Si on observe la période qui va des années 1980 à la fin des années 2000, l’évolution des revenus dans le monde prend la forme d’une « courbe de l’éléphant », comme nous l’avions qualifiée avec Christoph Lakner, en jaune dans notre graphique [1]. La période a été marquée par une très forte augmentation des revenus pour la classe d’habitants du monde proche du revenu médian [2] mondial (le point A). La croissance des revenus a été plus modeste, voire proche de zéro, pour les personnes situées entre les 20 % et les 10 % les plus riches (les classes moyennes inférieures des pays riches) (le point B) et pour les 5 % les plus pauvres, et montre une augmentation soudaine pour le 1% le plus riche (le point C).

Au cours de la décennie 2008-2018, l’éléphant a disparu : la croissance des revenus est plus forte pour les plus modestes, comme le montre la courbe violette de notre graphique. Que s’est-il passé ?

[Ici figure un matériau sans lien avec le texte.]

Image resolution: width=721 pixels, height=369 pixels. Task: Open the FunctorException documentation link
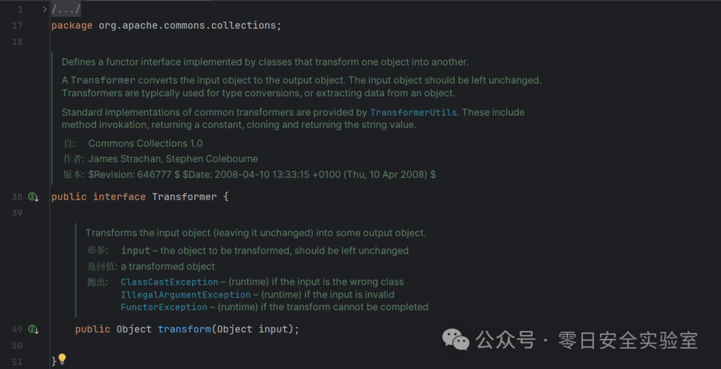[x=164, y=307]
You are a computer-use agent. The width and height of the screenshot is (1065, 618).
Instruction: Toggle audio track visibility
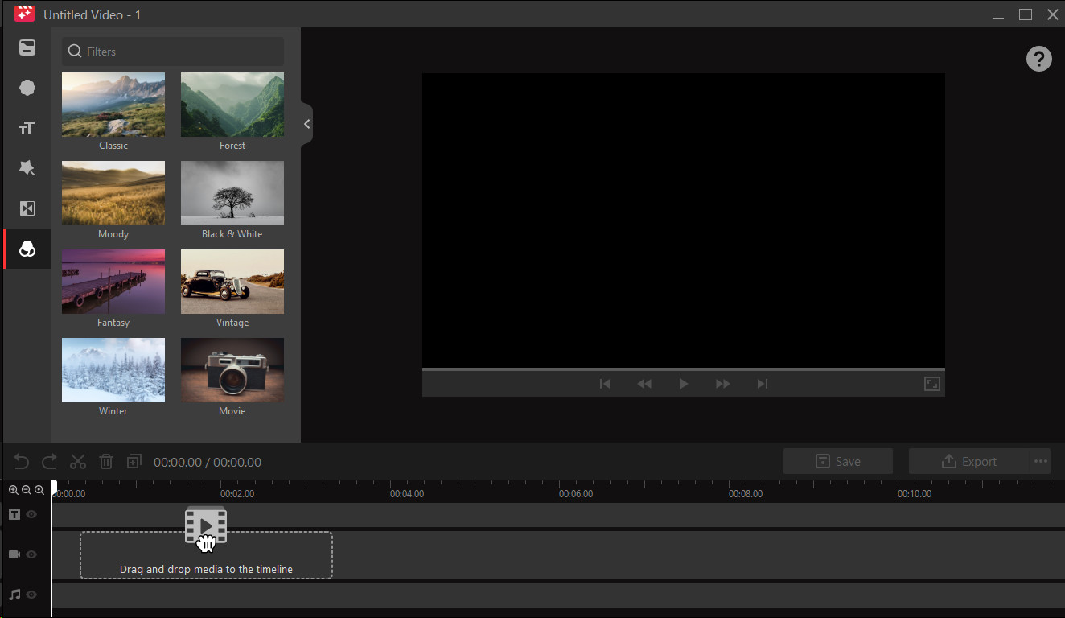coord(31,595)
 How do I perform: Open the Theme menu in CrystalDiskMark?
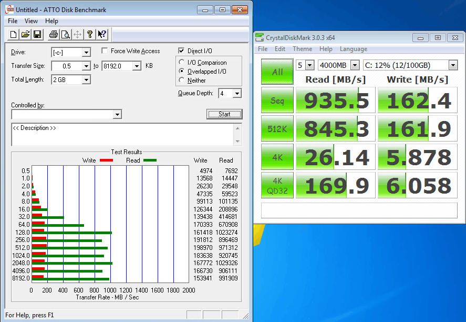[302, 49]
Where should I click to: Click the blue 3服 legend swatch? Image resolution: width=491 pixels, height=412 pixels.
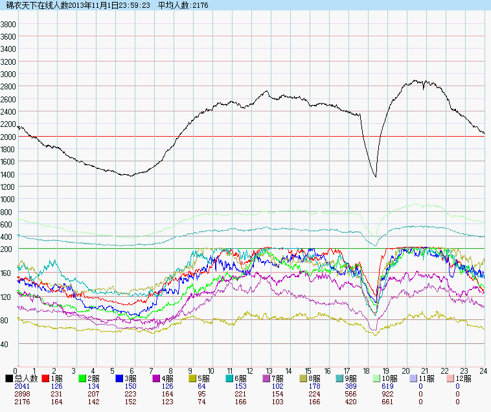coord(120,378)
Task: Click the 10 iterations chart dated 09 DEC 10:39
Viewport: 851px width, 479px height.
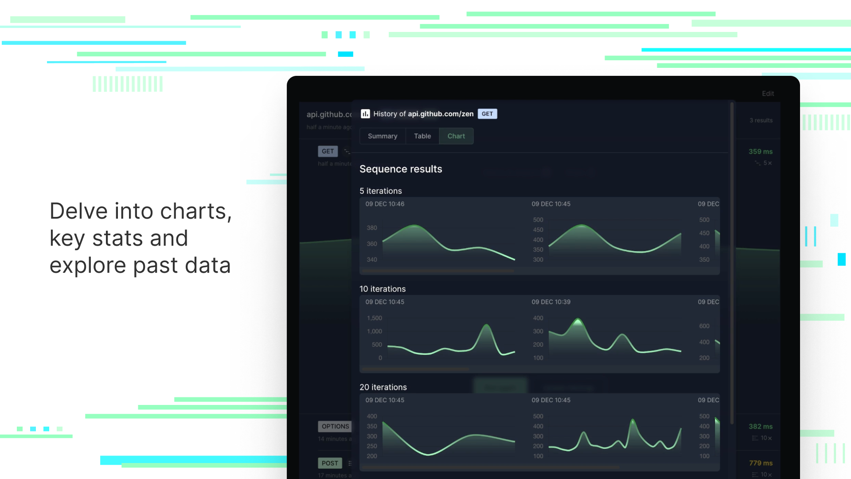Action: pos(606,333)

Pour le comprendre, il nous faut revenir aux effets de la crise financière et économique de 2008. Cette crise est restée localisée dans les pays occidentaux, dont certains ont même vu leurs revenus diminuer. La croissance en Asie, en particulier en Chine, n’a pratiquement pas été affectée. Selon des études du Luxembourg Income Study (LIS) sur les revenus aux États-Unis, les 5 % les plus riches de la population des États-Unis ont perdu environ 10 % de revenus entre 2008 et 2010 si l’on tient compte de l’inflation. Pour le 1 % le plus riche, cette baisse atteint près de 20 %. Ils ont récupéré leur niveau de revenus dans les années suivantes, mais ils n’ont retrouvé l’équivalent de leur niveau de 2007 qu’en 2015. Cela explique pourquoi la partie de la courbe qui représente la croissance des revenus des plus riches du monde (la trompe de l’« éléphant ») est moins prononcée sur la période la plus récente.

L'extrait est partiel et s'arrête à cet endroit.